Karbonhidratlar “iyi” ve “kötü”… Nasıl seçilir?

Karbonhidratlarla ilgili sorular bugünlerde çok tartışmalı. Beslenme uzmanlarının tavsiyeleri, kalorilerimizin yaklaşık yarısının karbonhidratlı gıdalardan geldiğini söylüyor. Öte yandan karbonhidratların obeziteye ve tip 2 diyabete neden olduğunu ve çoğumuzun bunlardan kaçınması gerektiğini duyuyoruz. Her iki tarafta da karbonhidrat ihtiyacının herkes için bireysel olduğunu öne süren ağır argümanlar var. Makalede, karbonhidratların sınıflandırılması üzerinde ayrıntılı olarak duracağız ve bunların faydalarını ele alacağız. Karbonhidratlar veya karbonhidratlar, karbon, hidrojen ve oksijen atomlarından oluşan moleküllerdir. Diyetetikte karbonhidratlar, proteinler ve yağlar ile birlikte makro besinlerin bir parçasıdır. Diyet karbonhidratları üç ana kategoriye ayrılır:

  • Şeker: Tatlı, kısa zincirli karbonhidratlar. Örneğin, glikoz, fruktoz, galaktoz ve sakaroz.
  • Nişasta: Sindirim sisteminde glikoza dönüştürülen uzun zincirli karbonhidratlar.
  • Lif: İnsan vücudu lifi emmez, ancak “iyi” bir bağırsak mikroflorası için gereklidir.

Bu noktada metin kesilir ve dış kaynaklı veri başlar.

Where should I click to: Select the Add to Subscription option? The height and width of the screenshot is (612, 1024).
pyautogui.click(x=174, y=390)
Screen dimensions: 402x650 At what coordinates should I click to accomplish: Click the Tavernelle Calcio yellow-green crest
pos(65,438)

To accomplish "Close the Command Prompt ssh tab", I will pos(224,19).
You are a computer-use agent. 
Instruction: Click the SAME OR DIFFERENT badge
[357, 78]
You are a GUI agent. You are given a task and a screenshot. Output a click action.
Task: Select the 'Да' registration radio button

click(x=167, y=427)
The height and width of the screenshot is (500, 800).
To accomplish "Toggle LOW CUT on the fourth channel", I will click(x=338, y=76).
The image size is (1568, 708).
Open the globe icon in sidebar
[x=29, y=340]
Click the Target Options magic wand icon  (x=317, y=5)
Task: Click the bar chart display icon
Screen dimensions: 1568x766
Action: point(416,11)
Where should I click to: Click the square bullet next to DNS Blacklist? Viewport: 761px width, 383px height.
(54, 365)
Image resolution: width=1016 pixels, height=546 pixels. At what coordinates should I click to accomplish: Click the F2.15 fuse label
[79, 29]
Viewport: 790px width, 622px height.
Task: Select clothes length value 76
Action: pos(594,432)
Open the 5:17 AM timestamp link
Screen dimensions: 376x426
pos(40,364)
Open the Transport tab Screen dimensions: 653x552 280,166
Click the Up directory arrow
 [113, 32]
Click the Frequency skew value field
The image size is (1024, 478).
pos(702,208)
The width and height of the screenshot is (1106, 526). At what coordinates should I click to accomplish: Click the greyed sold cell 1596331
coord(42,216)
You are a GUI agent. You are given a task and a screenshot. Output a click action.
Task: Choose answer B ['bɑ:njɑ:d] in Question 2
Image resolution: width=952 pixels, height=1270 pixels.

Karbonhidratların ana görevi vücuda enerji sağlamaktır. Çoğu, enerji olarak kullanılan glikoza dönüştürülür. Ayrıca karbonhidratlar daha sonra kullanılmak üzere yağa (enerji deposu) dönüştürülebilir. Lif bir istisnadır: doğrudan enerji sağlamaz, ancak dost bağırsak mikroflorasını “besler”. Lif kullanarak, bu bakteriler yağ asitleri üretir.

  • Polialkoller ayrıca karbonhidratlar olarak sınıflandırılır. Tatlı bir tada sahiptirler, fazla kalori içermezler.

Tam karbonhidratlar doğal liflerdir ve sebzeler, meyveler, baklagiller, patatesler ve tam tahılları içerir. Rafine karbonhidratlar, lif içermeyen işlenmiş karbonhidratlardır: şekerli şekerli içecekler, meyve suları, unlu mamuller, beyaz pirinç, beyaz ekmek, makarna ve daha fazlası. Kural olarak, rafine gıdalar kan şekeri seviyelerinde ani yükselmelere neden olur ve bu da sizi karbonhidratlı gıdalara daha fazla ihtiyaç duymanıza neden olur. Bu nedenle, tam karbonhidrat kaynakları, vücuda kan şekerinde ani yükselmelere ve düşmelere neden olmadan besin ve lif sağlar. Sebze. Bunları çeşitli varyasyonlarda günlük olarak kullanmanız önerilir. Meyve. Elma, muz, çilek ve diğerleri. fasulye. Mercimek, fasulye, bezelye ve diğerleri. fındık: Badem, ceviz, macadamia, fıstık vb. tam tahıllar: kinoa, esmer pirinç, yulaf. Tatlı içecekler: Coca-Cola, Pepsi, vb. Mühürlü meyve suları: Ne yazık ki, şekerli içeceklere benzer bir etkiye sahip çok miktarda rafine şeker içerirler. Beyaz ekmek: son derece az besin içerir ve metabolik süreçleri olumsuz etkiler. Ve ayrıca dondurma, kek, çikolata, patates kızartması, cips… Tek bir genel tavsiye, alınan karbonhidrat miktarı konusunda bir tavsiye vermek zor. Her biri için norm, yaş, cinsiyet, metabolik durum, fiziksel aktivite, kişisel tercihler gibi birçok faktöre bağlıdır. Aşırı kilo sorunu olan tip 2 diyabetli bireyler karbonhidratlara karşı hassastır ve alımını azaltmak önemli faydalar gösterecektir.